Si! Devo dire che mi era rimasto … come dire … un certo odio verso i tedeschi, tanto che ho visto uccidere un ragazzo a Napoli (n.d.r. l’attore si riferisce ai tempi del secondo conflitto mondiale) da un ufficiale tedesco, solo per avere preso delle patate cadute dal camion in passaggio … io purtroppo, o meno male, nella vita ho avuto fortuna … ho tentato, però, di uccidermi, quando ero nel periodo più brutto … quello razziale e non potevo lavorare, non avevo una lira, non mangiavo, non potevo fumare, raccattavo le cicche per terra … perché ho fatto “anche” questo … e quando vedevo una cicca un po’ più lunga, me la mettevo nel bocchino. Poi però quando ho lavorato con i tedeschi, li ho trovati così carini, ma così gentili e affettuosi, che mi sono sentito un po’ vergognare per quello che avevo pensato su di loro.


Personaggio schietto, dall’apparenza un tantino “snob”, critico nei confronti della televisione italiana colpevole, secondo lei, di non dare sufficiente risalto alla cultura, relegata in rare occasioni a ruoli di ultimo piano, con programmi mandati in onda nel cuore della notte, quando molti telespettatori sono già avvolti nelle braccia di Morfeo. Un problema, questo, avanzato negli ultimi anni anche dal compianto Vittorio Gassman.

Si … sono perfettamente d’accordo … è vergognoso quello che fa la TV italiana in questo momento … vergognoso! La cultura, la musica classica, il teatro, non ci sono più … ma dico, cosa è saltato in mente a certe persone? Chi è che dirige? Cosa fa la Melandri? Che facciamo? Possibile che il pubblico … il popolo italiano non si ribelli a questa vergogna?


Foa’ e la sua città, Ferrara.

Adoro Ferrara, i cittadini sono meravigliosi. A Ferrara puoi parlare con chiunque. Se fermi per la strada qualcuno per chiedere una cosa, ti risponde con una gentilezza che in nessun altra città puoi trovare … mio padre era piemontese.

Foa’ l’amore e … le donne.
Senta, quando lei si trova in un giardino dove ci sono tanti bei fiori, beh … ti viene voglia di raccoglierli, non saprei dirle altro.

Ne sceglie uno o un po’ tutti?
Ne prendi uno ma poi ne vedi un altro che è più bello del primo.

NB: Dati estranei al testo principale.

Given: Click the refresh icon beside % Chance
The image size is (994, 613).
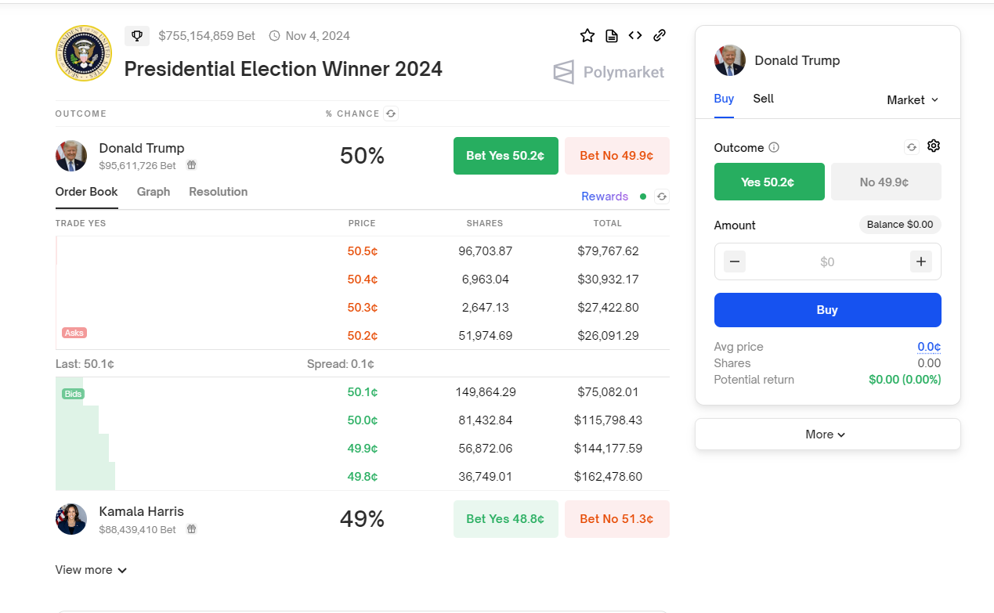Looking at the screenshot, I should tap(391, 114).
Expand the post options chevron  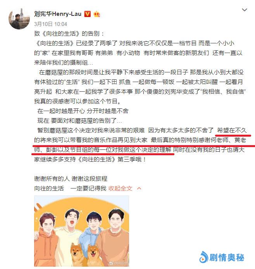pyautogui.click(x=245, y=10)
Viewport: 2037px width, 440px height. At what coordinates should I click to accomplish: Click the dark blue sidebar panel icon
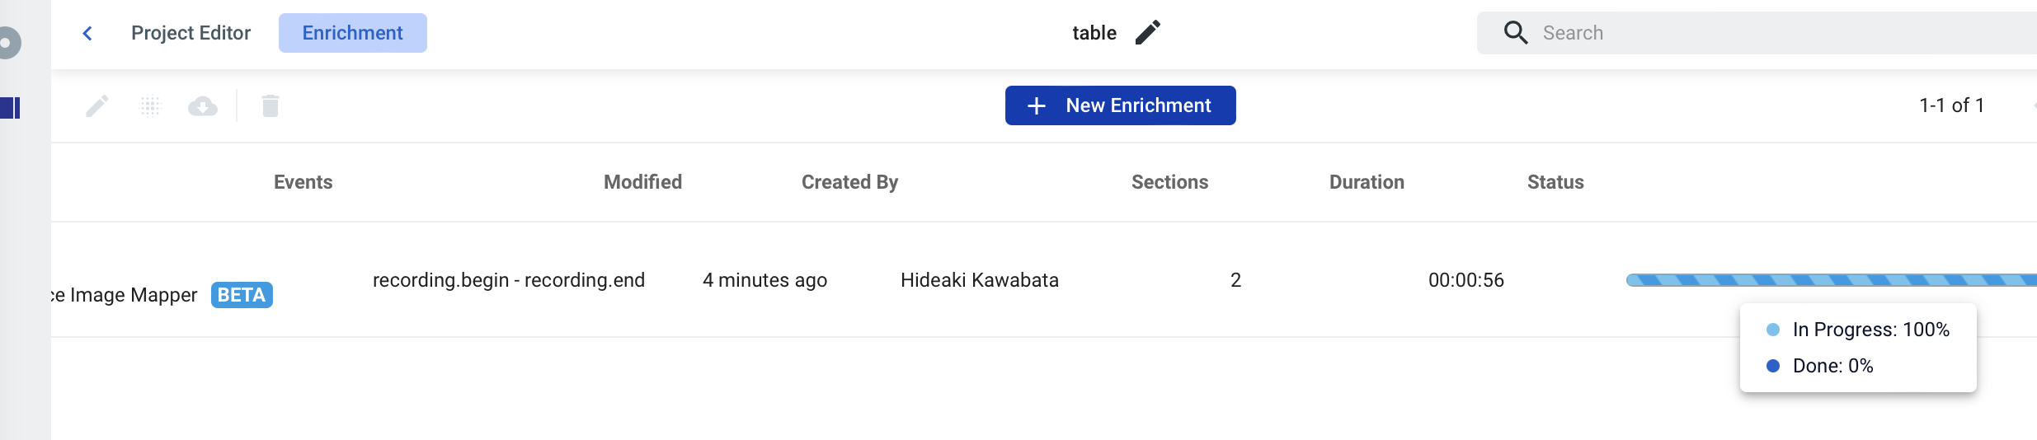pyautogui.click(x=10, y=108)
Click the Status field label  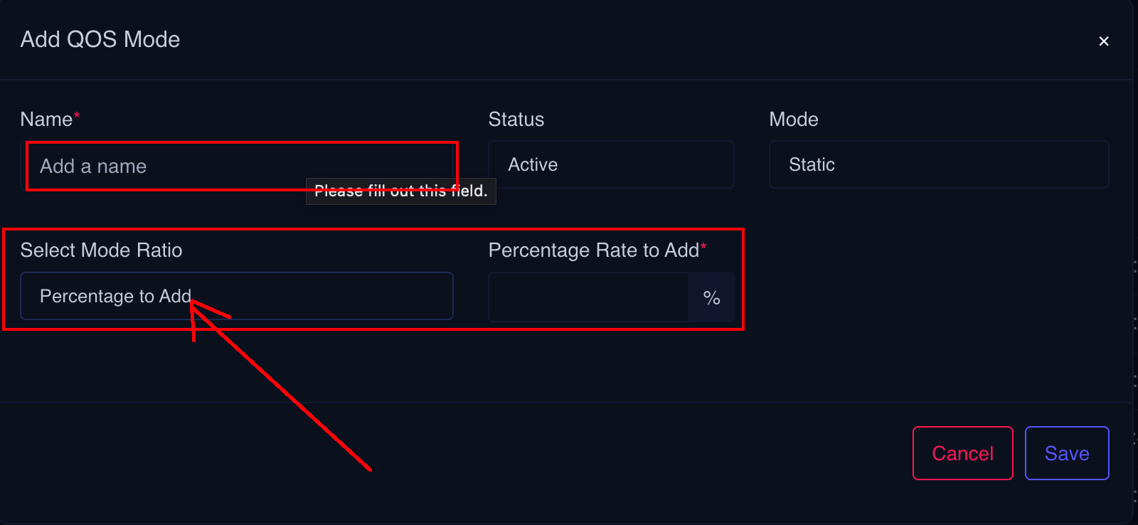516,120
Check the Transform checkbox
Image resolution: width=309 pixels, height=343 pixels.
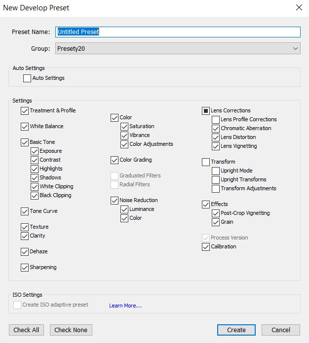205,162
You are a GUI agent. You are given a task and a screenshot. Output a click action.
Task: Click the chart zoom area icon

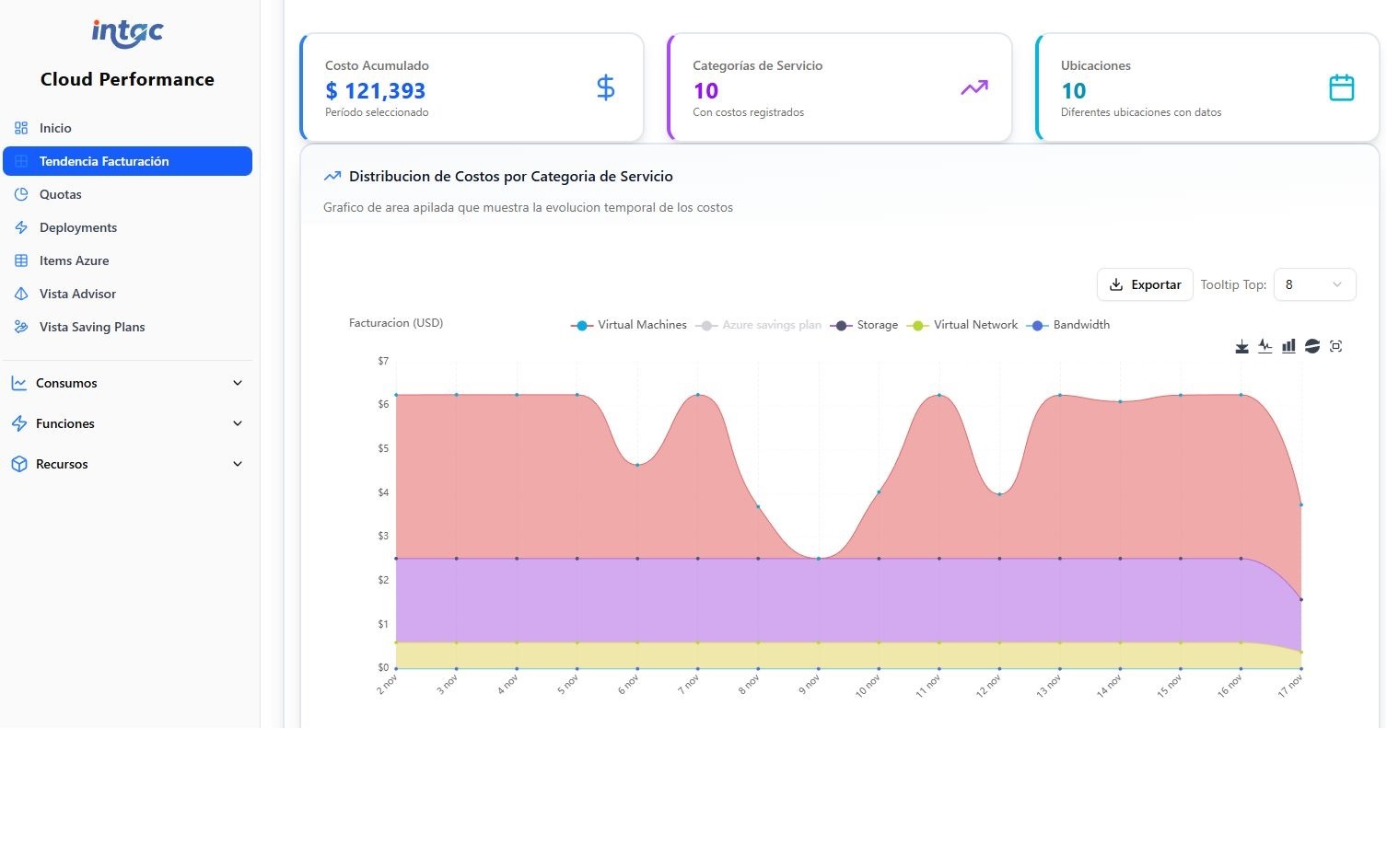pos(1336,346)
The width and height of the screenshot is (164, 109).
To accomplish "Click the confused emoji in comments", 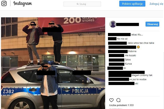I will [138, 47].
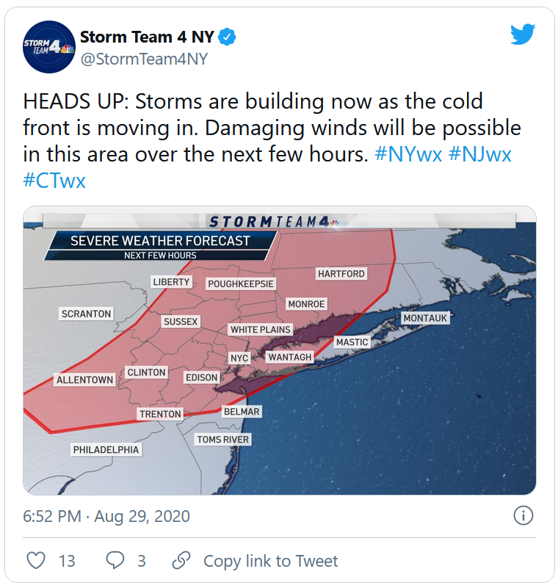This screenshot has width=558, height=588.
Task: Click the 3 replies count
Action: tap(142, 561)
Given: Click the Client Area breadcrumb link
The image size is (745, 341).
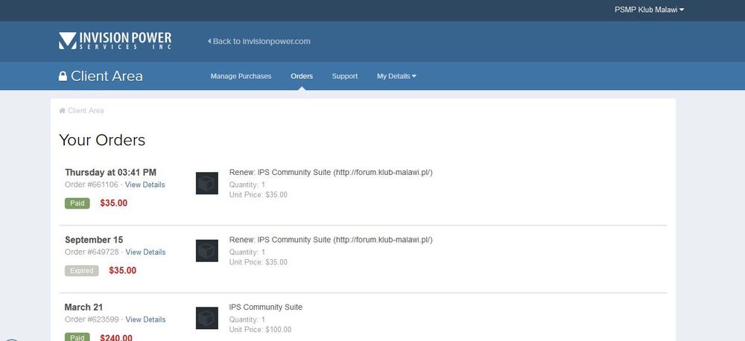Looking at the screenshot, I should 86,111.
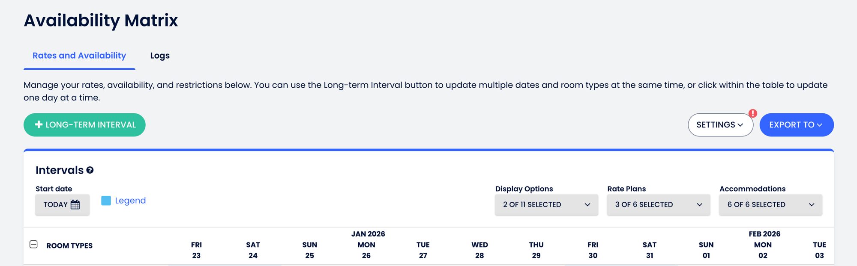857x266 pixels.
Task: Expand the Rate Plans dropdown
Action: [658, 204]
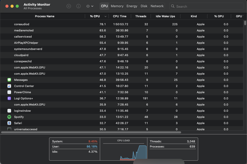Switch to the Energy tab
The height and width of the screenshot is (164, 247).
(132, 6)
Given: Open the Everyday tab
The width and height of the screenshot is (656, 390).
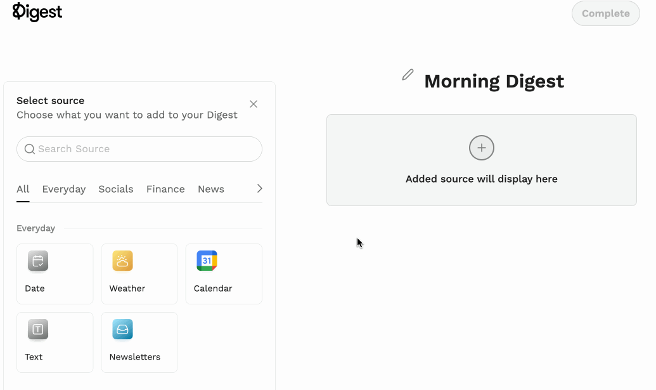Looking at the screenshot, I should (x=64, y=189).
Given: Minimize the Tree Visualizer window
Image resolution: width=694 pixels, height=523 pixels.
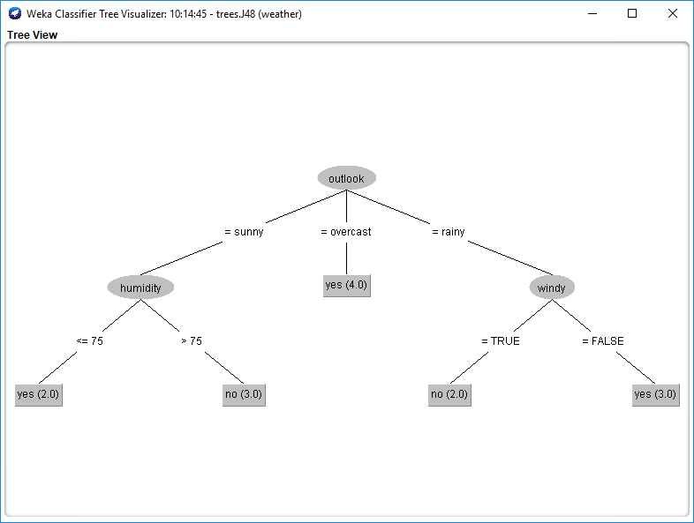Looking at the screenshot, I should 592,13.
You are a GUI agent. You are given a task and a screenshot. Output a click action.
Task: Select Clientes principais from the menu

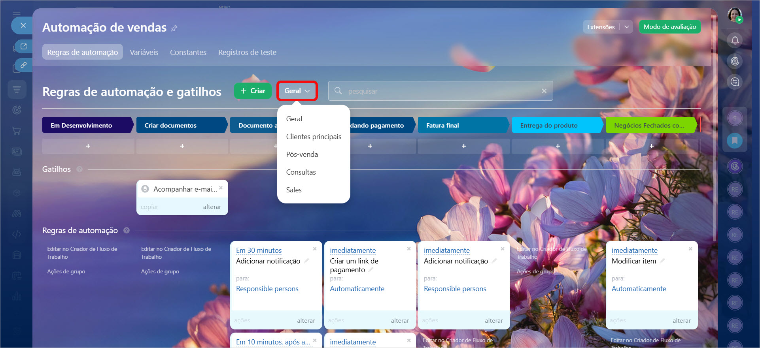[x=314, y=137]
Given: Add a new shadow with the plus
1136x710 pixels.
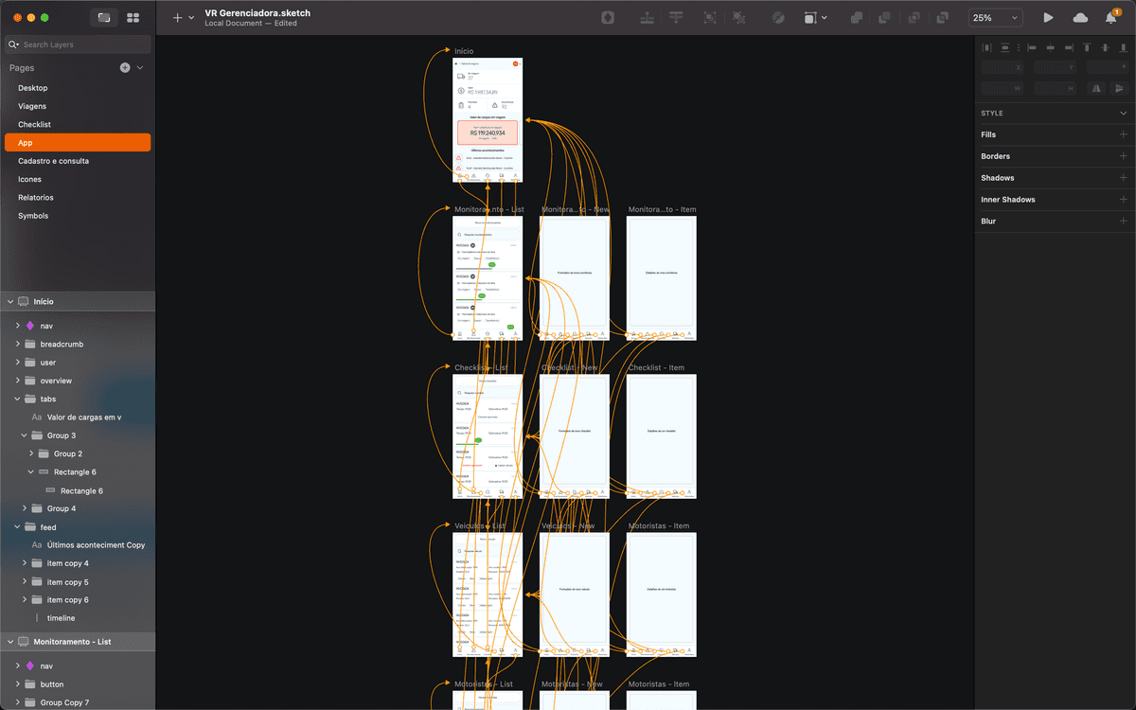Looking at the screenshot, I should [x=1123, y=178].
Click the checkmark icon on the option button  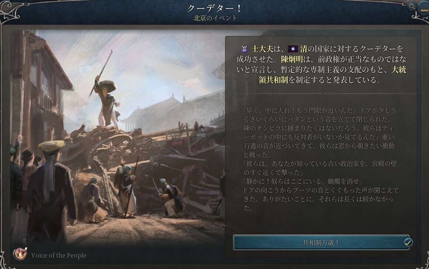408,242
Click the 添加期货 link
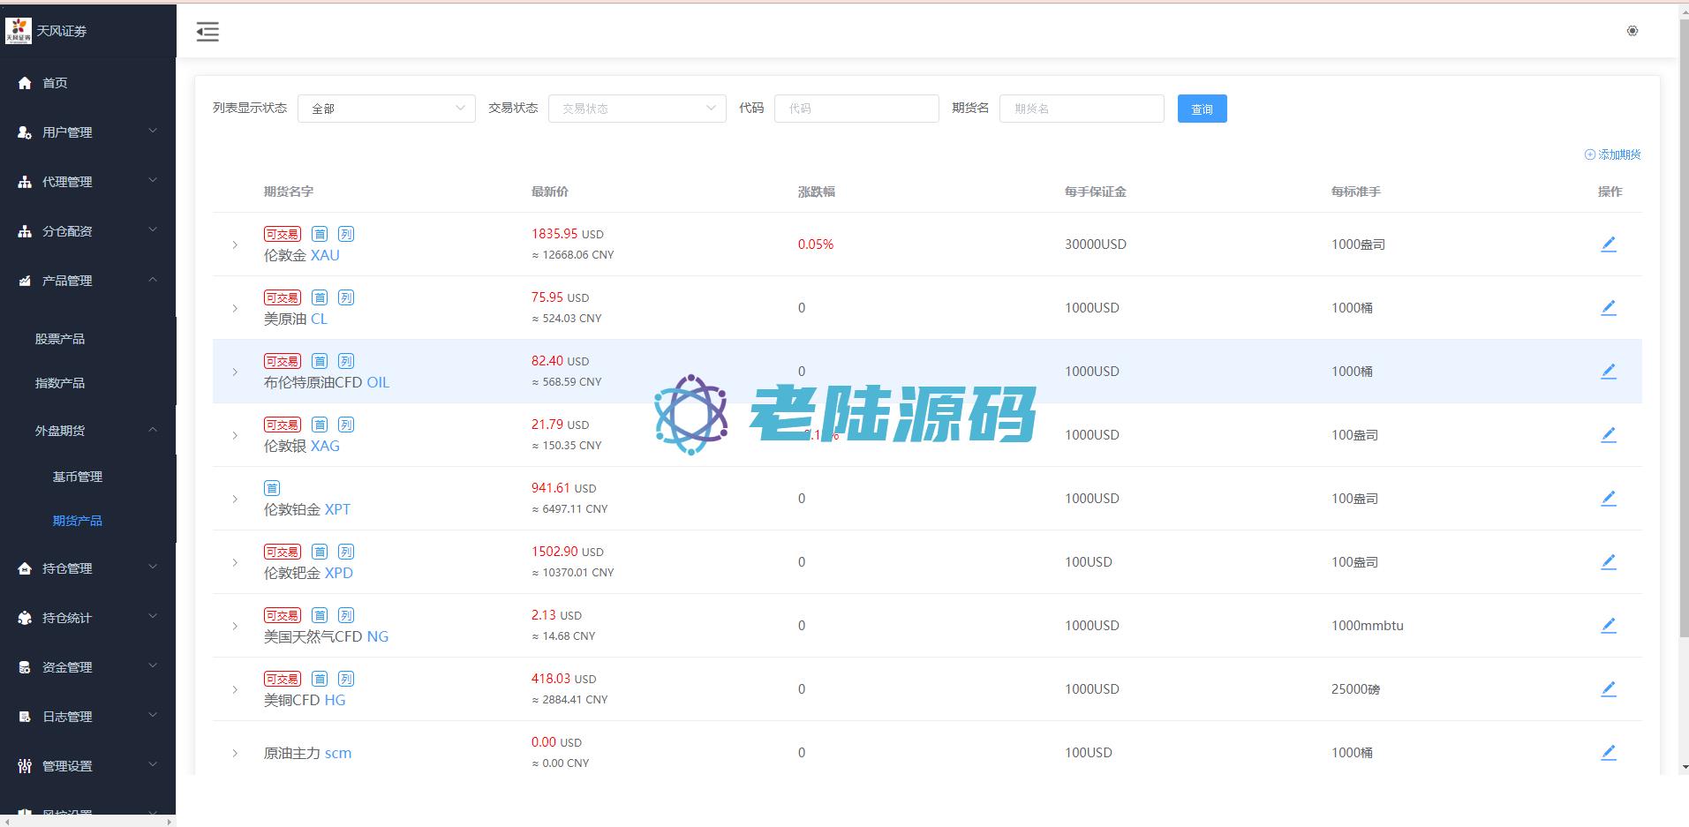 pos(1612,154)
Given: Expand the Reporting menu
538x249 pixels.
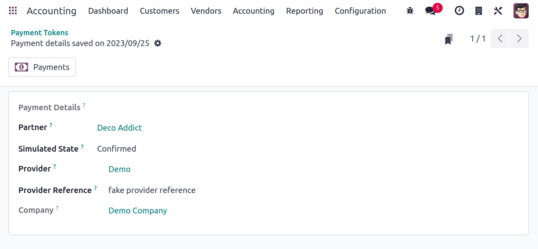Looking at the screenshot, I should tap(304, 11).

Qual è stata l’emozione più grande che ha provato in assoluto nel corso della sua longeva esperienza artistica?
Vuol sapere un’emozione? Una volta sono andato alla “Scala” a fare la voce recitante in un concerto … la musica non è che mi piacesse tanto … mentre quello che leggevo era molto bello, si trattava delle “Lettere dei condannati a morte della Resistenza”; quando si è aperto il sipario sulla platea, sui palchi e sul loggione del teatro, ho sentito un’emozione mai provata in vita mia.

Quale consiglio darebbe a quei giovani baciati al giorno d’oggi dal cosiddetto “sacro fuoco della recitazione”?
Ho scritto un libro … se lo legga, s’intitola “Recitare” ed è edito dalla Gremese.

Dovendo fare un bilancio sui suoi primi 85 anni (in attesa dei prossimi 85 e più che verranno) … cosa si sente di dire in tutta sincerità ai lettori di Italy?
Tanti auguri e buona salute.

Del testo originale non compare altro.